- Aim:
Can you lay out the records below as a numbered list, dropping any blank lines and leaving out the pictures?

* * *

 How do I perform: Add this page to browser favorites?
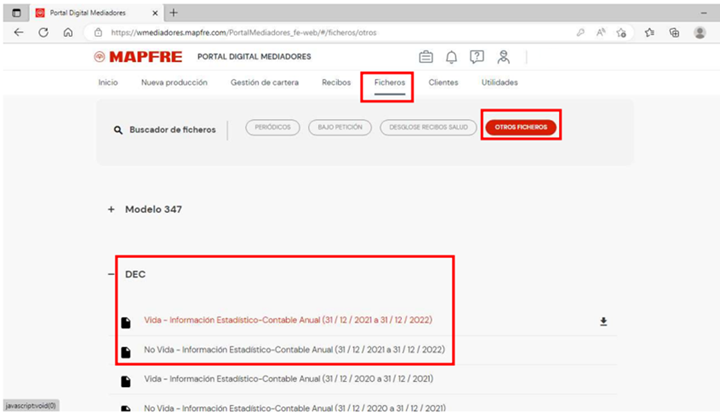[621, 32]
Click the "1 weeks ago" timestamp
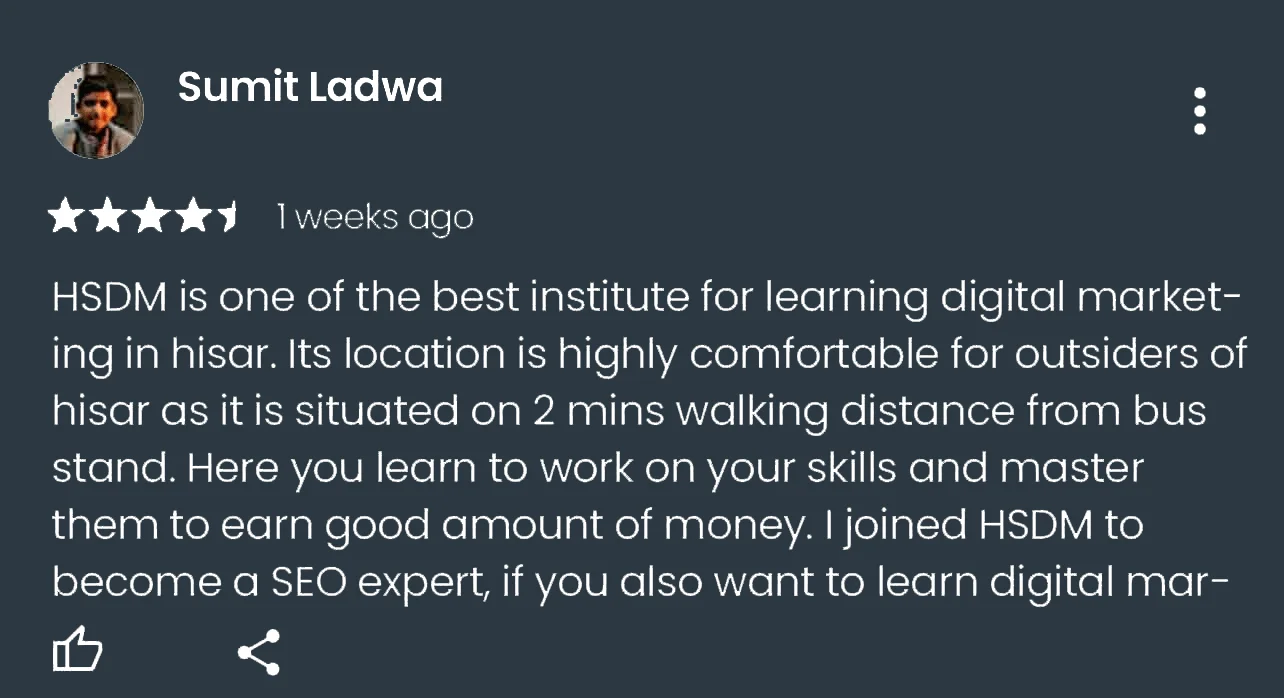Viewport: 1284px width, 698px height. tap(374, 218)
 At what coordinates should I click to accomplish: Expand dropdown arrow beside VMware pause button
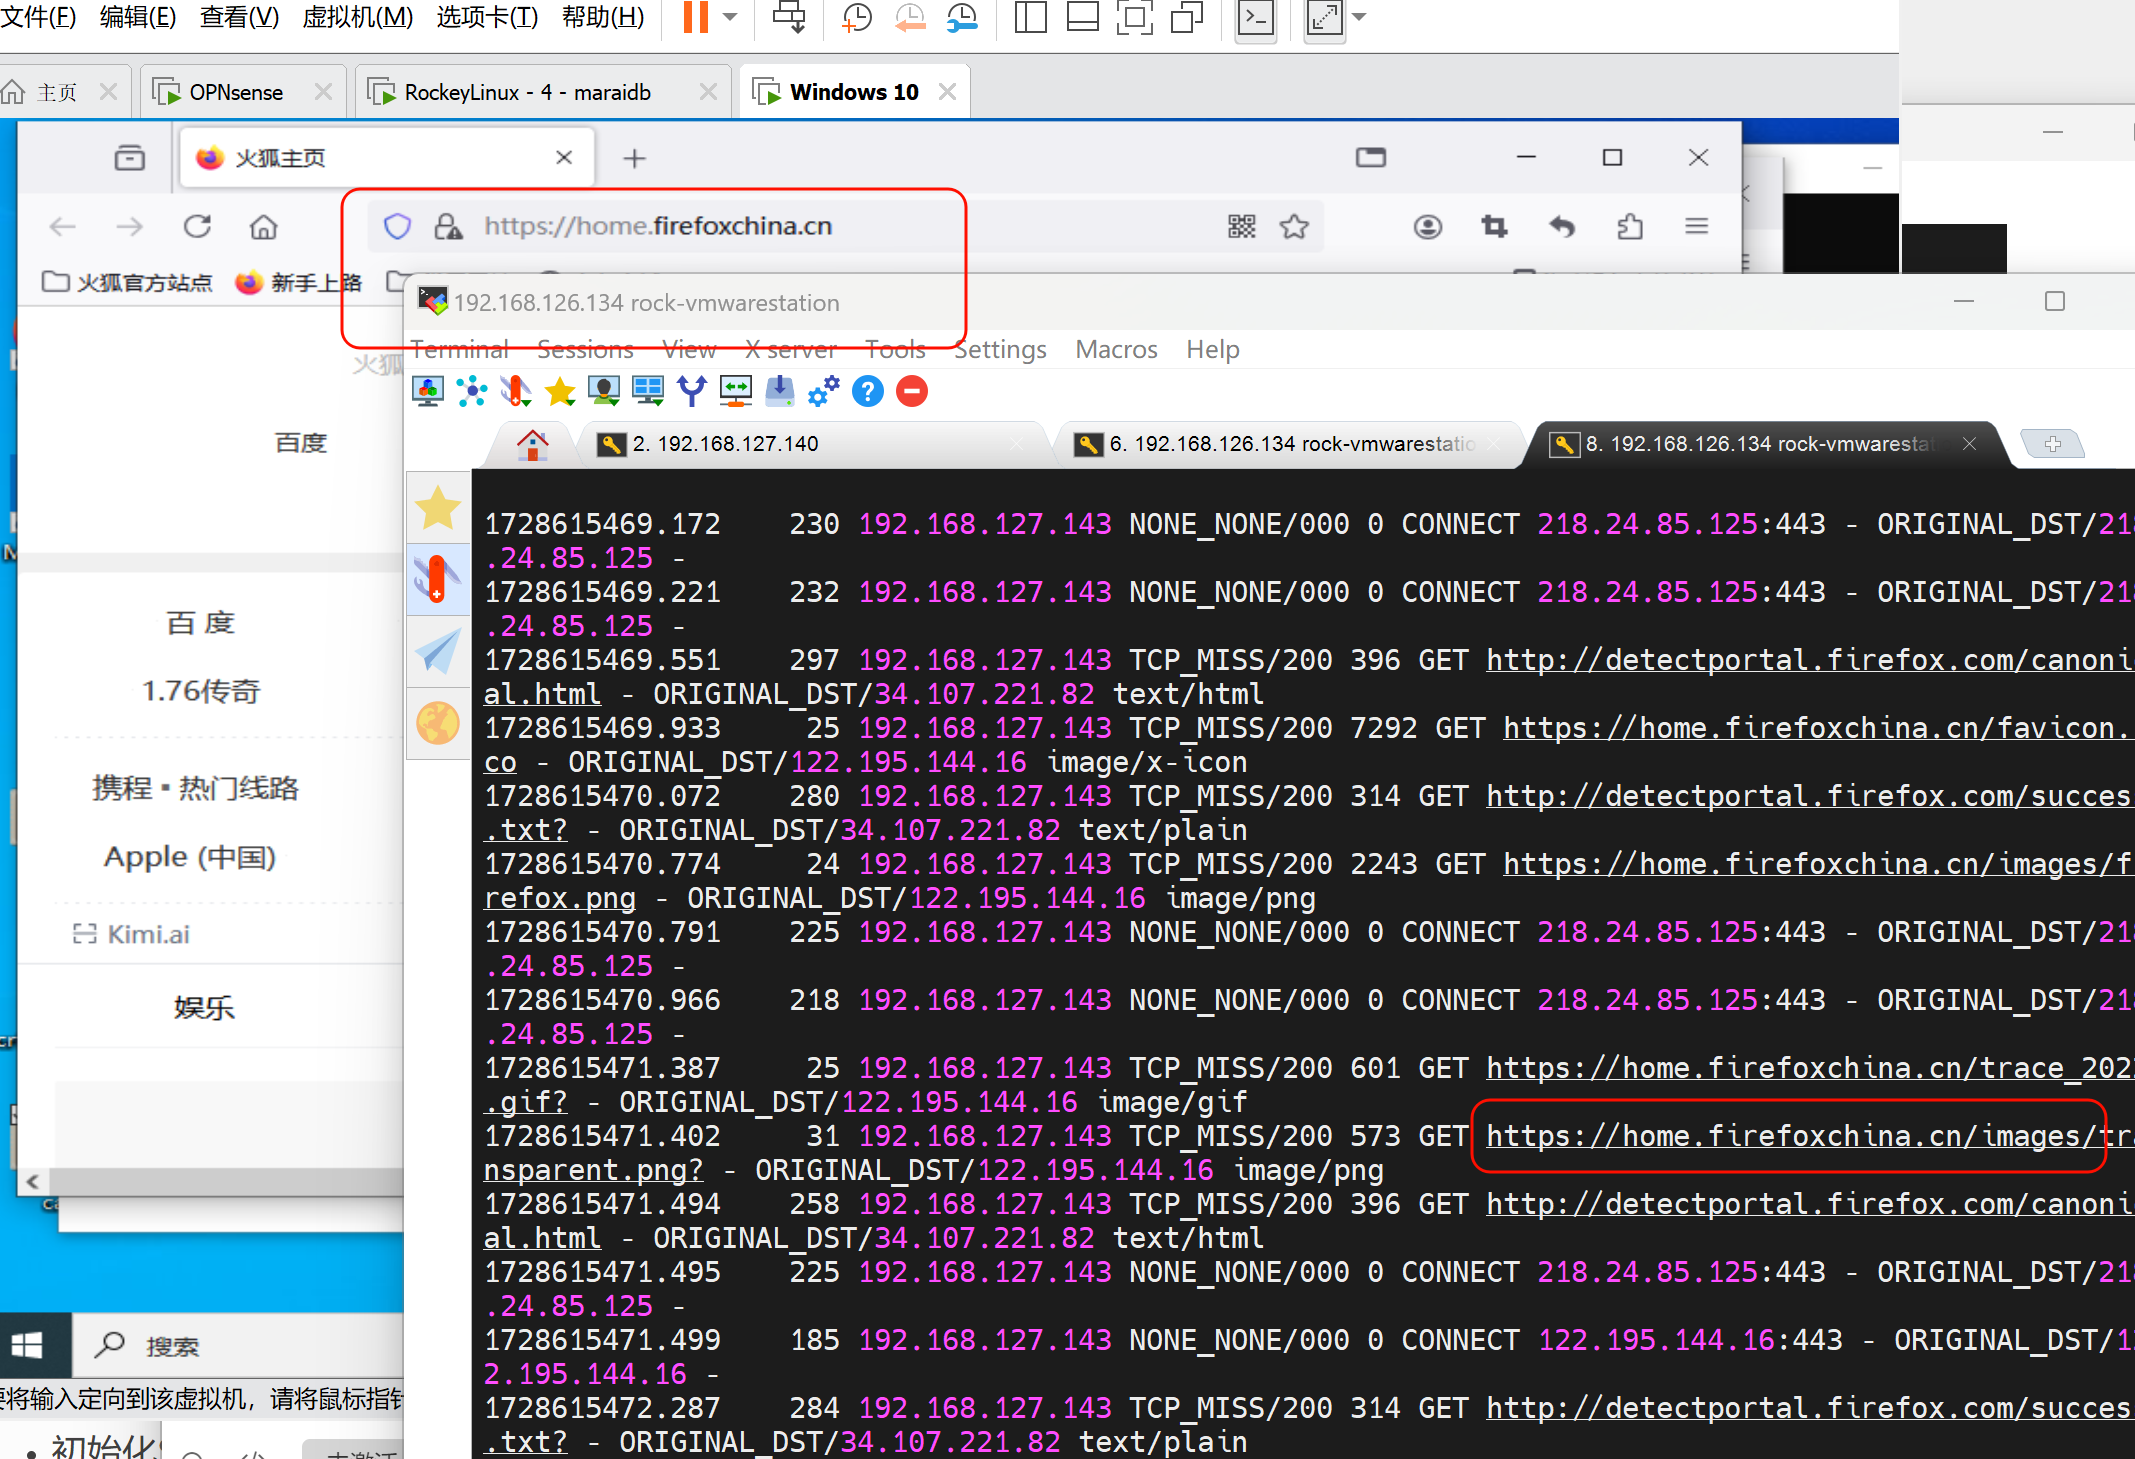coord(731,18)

* * *

- Response:
1.  How do I perform: Add this page to browser favorites?
2. [621, 32]
3. Click the "1 weeks ago" timestamp
4. Viewport: 1284px width, 698px height. tap(374, 218)
5.  At what coordinates should I click to accomplish: Expand dropdown arrow beside VMware pause button
6. coord(731,18)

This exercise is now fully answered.